Ahmet’s recollection of his ‘first involvement in a strike,’ offers insights on the following interrelated points. The first concerns the factory manager’s immediate reaction. Whether Ahmet heard the workers say ‘we are on strike’ or it was actually the management who used the word as he mentioned by the end, the first thing the manager did was to refer to martial law. Strikes were outlawed in this period, and martial law, as explained above, further restricted workers’ rights. There was another and more important reason why the machines must have kept working: ‘Those fabrics you weave are for our army.’ The manager evoked the interconnectedness between industrial work and protection of the homeland and thus, invoked the notion of patriotic service. This incident illustrates how the state’s perception of state workers shaped industrial relations on the shop floor. By speaking in the name of the state, the factory manager achieved an authority the challenging of which would carry the matter well above the realm of factory rules and discipline. With this appeal to hegemonic ideology, the incident takes a twist and becomes a moment of discursive struggle over categories of national identity, belonging and citizenship. The use of patriotic language by the ruling classes as a means of labour control abounds in labour history, and the Turkish case is no exception. What makes this story worth following is Ahmet’s appropriation of this dominant language to use it as the basis of claims-making. Instead of backpedalling or adopting a language of benevolence as was common in workers’ petitions of this period, Ahmet replied in kind. His reply echoes T. H. Marshall's inclusion of ‘the right to share to the full in the social heritage and to live the life of a civilized being according to the standards prevailing in the society’ in the definition of citizenship (1964, p. 72).
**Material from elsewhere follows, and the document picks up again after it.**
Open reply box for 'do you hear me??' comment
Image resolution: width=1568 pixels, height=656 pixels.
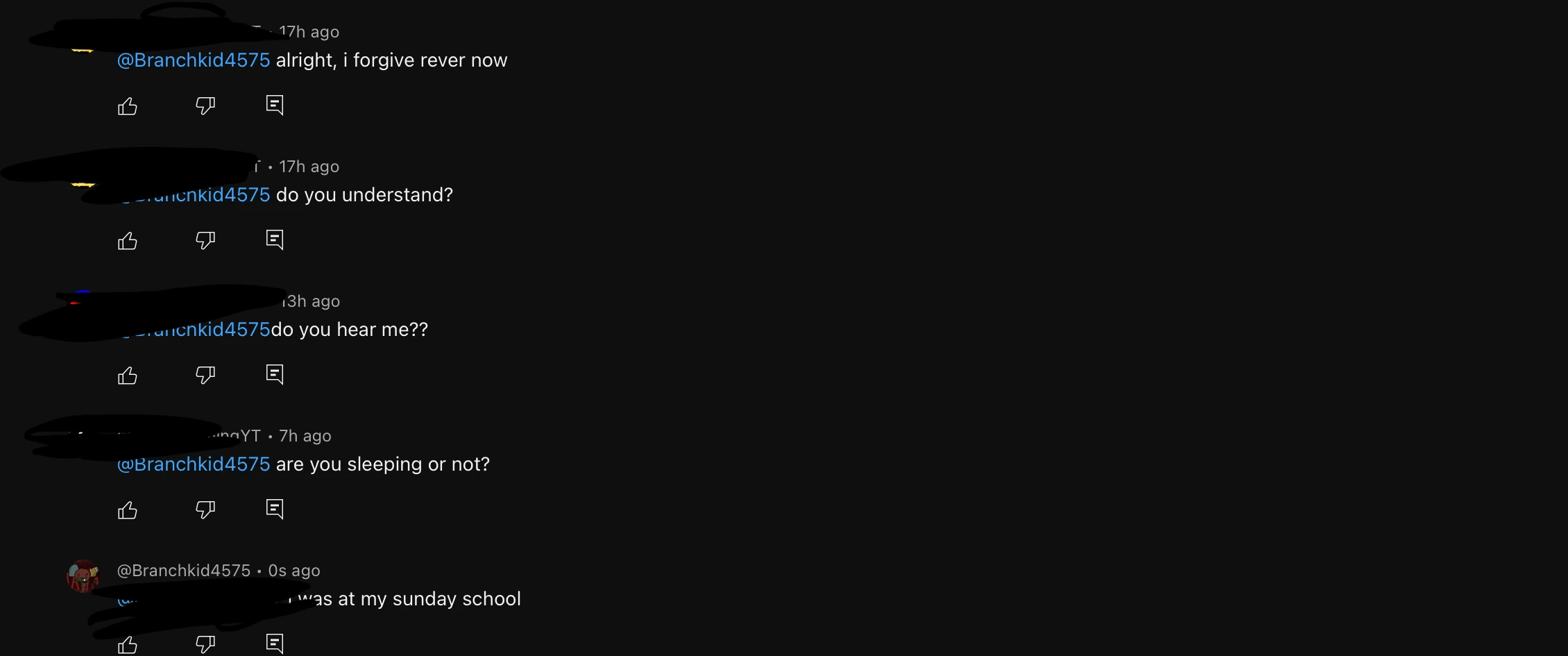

The idea that patriotic service entitled workers to make claims is evident in the direction Ahmet’s argumentation took. Immediately after he mentions his imminent military service, Ahmet makes a straightforward and strong claim on wage levels. ‘To be working class,’ Charles Tilly defines first and foremost, ‘is to interact with capitalist in one’s capacity as the bearer of labor power’ (Tilly, Citation1995, p. 12). Ahmet’s account of what happened at the police station displays the practical workings of this interaction and the fact that a state worker perceived this not as a relation of service and debt but as a relationship based on a wage contract. He thus links his experience of wage work to the discourse of national belonging and citizenship in this ‘multidimensional discursive framework encompassing the languages, rhetoric, and the formal categories for claims-making’ (Canning, Citation2004, p. 241). If we follow Margaret Somers’ argument that consciousness of citizenship is the shifting product of local struggles between working people, employers and state authorities, a rights-based positive citizenship identity arises from the struggle Ahmet conducted in this multidimensional framework (Somers., Citation1993, p. 589).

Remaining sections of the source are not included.